Krattenmaker: That's quite possible. I've been imagining what would've happened if I had been at a conference and had sat down with them. And I have been critical about and said some very negative things about the side with which I identify in the ongoing cultural debates. But, to be really honest, I imagine that if we sat down, one-on-one, there would be courtesy and mutual respect and we would probably find some things we could talk about where we have common interest.
And so, I need to be constantly challenging myself and make sure that I'm not demonizing people unfairly, that I'm not falling into my own version of black and white thinking about the "other side," and not just demonizing everything they do. So I'd have to be open to that, even though I remain very critical of some of the things they've said and done and continue to say and do in the culture war stance and mindset they continue to bring forward.
CP: After spending all this time studying evangelicals, is there anything you still find mysterious, or wish you understood better about evangelicals?
Krattenmaker: I continue to be extremely curious. That's obvious, right? I'm very curious about evangelicals. I'm always trying to understand better how faith works in their life because I don't have the same form of belief.
I've never been quite able to accept the factual accuracy of the theological assertions of evangelical Christianity. So it does sort of remain mysterious to me how evangelicals have been able to make that leap of faith and go all in on the wager that Jesus really is, factually, the divine son of God. And the fact that I've never accepted the factual accuracy of that is intriguing to me.
I'd like to think that it's not that I'm stubborn or I'm a jerk or want to be immoral or anything like that. It's a mysterious thing that happens and some people make that leap of faith and others don't. And I don't know if it's fully understandable in a scientific way, why that happens with some people and not with others.
I certainly don't begrudge evangelicals for making that leap. I'm not one of those guys that says that Christianity is inherently irrational. I just don't buy that. That's very reductive.
So that remains fascinating to me and I'm always thinking about that, trying to probe that and understand it. I certainly would not want to begrudge that or take that away from the evangelicals who I've been getting to know. I think it's really important to them and does a lot of good in their life and a lot of good for our society that is brought forward in public settings.
CP: Since The Christian Post has a lot of evangelical readers, I'm going to leave the last question open-ended to give you an opportunity to say whatever you would like to say to our readers. So anything else you would like to add?
Krattenmaker: The Christians I've engaged with for my new book, as well as for numerous USA Today columns, have treated me with incredible kindness and hospitality. I'm grateful to them. They have had a positive impact on my writing, for sure, but also on me personally. There's a lesson in that, I think, for evangelicals who are leery of engaging with the "other" or not sure how to do it in this rapidly changing cultural context.
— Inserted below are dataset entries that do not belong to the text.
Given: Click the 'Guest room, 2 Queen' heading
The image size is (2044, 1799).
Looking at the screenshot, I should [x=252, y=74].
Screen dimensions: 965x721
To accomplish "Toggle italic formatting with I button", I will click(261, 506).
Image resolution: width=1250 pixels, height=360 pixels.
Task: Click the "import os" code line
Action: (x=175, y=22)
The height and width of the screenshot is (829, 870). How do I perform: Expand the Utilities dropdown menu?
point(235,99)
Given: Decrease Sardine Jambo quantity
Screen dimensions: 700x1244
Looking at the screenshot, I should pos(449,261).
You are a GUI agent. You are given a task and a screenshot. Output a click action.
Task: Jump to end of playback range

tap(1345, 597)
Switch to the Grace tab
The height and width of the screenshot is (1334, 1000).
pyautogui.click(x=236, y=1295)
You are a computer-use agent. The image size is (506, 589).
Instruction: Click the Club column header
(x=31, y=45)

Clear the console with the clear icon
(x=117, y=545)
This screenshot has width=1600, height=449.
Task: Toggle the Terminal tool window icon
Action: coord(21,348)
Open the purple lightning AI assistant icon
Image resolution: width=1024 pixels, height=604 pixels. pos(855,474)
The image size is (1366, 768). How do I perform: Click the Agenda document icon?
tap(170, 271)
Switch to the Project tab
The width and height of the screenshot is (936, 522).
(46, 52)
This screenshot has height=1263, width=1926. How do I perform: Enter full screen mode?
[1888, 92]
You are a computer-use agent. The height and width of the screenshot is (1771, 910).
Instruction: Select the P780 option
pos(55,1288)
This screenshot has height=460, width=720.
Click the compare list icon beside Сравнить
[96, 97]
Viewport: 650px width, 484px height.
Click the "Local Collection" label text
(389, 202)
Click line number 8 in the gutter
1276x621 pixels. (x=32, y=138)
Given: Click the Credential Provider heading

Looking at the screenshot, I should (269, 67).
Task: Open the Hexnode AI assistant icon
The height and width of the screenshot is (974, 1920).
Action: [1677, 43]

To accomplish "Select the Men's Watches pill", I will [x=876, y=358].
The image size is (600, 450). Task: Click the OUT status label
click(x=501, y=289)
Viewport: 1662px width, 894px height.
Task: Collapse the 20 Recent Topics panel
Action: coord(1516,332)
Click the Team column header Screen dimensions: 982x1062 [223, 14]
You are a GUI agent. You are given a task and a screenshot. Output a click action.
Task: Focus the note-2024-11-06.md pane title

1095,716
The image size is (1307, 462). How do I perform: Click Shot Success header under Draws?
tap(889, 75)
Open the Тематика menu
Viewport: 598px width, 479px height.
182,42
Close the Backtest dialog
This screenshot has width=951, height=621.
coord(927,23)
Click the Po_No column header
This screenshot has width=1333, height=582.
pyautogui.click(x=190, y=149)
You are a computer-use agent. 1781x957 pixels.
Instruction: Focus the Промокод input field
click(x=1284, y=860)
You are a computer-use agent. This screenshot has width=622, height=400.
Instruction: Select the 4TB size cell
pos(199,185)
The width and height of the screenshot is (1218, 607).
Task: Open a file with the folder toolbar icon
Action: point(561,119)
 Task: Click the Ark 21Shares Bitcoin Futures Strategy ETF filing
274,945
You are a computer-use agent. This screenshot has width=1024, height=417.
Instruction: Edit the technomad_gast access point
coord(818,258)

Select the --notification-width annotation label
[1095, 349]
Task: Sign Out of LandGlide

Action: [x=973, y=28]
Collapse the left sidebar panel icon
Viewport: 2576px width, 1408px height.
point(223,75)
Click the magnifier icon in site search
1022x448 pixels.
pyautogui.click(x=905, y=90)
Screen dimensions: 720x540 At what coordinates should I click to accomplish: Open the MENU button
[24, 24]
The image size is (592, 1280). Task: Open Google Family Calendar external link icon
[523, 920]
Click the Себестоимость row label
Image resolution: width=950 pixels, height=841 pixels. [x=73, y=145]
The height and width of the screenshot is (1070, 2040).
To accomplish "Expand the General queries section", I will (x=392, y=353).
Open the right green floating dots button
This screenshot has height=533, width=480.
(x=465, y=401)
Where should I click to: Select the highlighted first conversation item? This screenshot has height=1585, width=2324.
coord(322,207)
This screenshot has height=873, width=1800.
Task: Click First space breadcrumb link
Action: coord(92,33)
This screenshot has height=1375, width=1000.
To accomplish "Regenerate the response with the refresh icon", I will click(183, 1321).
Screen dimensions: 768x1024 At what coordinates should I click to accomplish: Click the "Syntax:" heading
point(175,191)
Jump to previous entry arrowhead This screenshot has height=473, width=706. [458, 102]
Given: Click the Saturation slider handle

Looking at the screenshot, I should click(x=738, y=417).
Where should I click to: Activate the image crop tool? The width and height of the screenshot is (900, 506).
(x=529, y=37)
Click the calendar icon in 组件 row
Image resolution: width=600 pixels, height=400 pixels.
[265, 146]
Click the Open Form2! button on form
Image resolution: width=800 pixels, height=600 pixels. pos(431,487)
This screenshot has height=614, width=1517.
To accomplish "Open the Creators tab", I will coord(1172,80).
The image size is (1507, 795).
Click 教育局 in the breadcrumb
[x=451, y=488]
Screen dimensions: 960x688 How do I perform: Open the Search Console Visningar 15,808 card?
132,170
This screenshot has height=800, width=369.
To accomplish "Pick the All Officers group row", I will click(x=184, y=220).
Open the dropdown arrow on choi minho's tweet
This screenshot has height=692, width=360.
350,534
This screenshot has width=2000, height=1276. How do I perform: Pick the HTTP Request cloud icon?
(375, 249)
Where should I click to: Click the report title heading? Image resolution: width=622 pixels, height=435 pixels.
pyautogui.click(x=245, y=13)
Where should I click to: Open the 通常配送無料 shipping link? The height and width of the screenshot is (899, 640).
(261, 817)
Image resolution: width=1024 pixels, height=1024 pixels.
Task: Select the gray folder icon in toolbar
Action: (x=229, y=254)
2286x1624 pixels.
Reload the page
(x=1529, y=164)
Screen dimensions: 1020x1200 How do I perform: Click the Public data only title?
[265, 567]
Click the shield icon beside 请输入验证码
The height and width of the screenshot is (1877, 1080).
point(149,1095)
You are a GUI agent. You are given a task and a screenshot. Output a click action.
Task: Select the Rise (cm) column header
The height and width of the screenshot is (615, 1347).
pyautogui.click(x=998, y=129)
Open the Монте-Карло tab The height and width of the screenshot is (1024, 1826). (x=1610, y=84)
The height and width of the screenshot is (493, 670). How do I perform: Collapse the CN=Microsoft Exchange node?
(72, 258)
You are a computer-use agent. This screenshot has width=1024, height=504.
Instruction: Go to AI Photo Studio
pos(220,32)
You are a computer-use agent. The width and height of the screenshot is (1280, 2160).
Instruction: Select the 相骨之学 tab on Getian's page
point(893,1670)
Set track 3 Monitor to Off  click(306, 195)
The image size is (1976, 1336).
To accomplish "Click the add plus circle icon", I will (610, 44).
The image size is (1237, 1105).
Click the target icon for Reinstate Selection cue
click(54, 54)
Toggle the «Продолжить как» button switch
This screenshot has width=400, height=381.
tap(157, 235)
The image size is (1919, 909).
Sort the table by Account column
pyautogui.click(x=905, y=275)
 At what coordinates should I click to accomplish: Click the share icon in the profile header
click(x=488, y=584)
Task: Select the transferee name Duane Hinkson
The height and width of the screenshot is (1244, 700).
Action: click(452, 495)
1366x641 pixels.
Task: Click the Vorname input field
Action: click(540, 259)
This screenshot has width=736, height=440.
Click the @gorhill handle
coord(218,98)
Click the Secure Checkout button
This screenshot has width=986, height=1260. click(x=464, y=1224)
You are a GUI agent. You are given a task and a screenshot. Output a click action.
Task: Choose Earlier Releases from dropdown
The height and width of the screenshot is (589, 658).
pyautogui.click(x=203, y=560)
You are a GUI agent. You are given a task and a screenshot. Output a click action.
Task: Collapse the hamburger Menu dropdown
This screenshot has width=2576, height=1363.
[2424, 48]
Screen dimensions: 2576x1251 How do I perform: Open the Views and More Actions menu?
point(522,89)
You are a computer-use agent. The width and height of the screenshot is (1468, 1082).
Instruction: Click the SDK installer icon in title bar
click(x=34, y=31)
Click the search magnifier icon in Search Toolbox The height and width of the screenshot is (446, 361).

As you know from reading the book, Napp, I urge my fellow non-evangelicals to revise their stereotyped views of evangelicals and engage in an act of "disaggregation." This would apply to evangelical people as well as evangelical ideas and projects. I would urge evangelicals to do the same with respect to liberals and seculars. Only a very small number of us have a deep-seated hostility to evangelical Christianity. We're not all anti-religion flame-throwers in the Christopher Hitchens mode. I'm convinced most of us will receive evangelicals graciously as they come forward in the public square with friendliness, non-defensiveness, and an idealistic desire to help make things better. I mean, who could argue with that?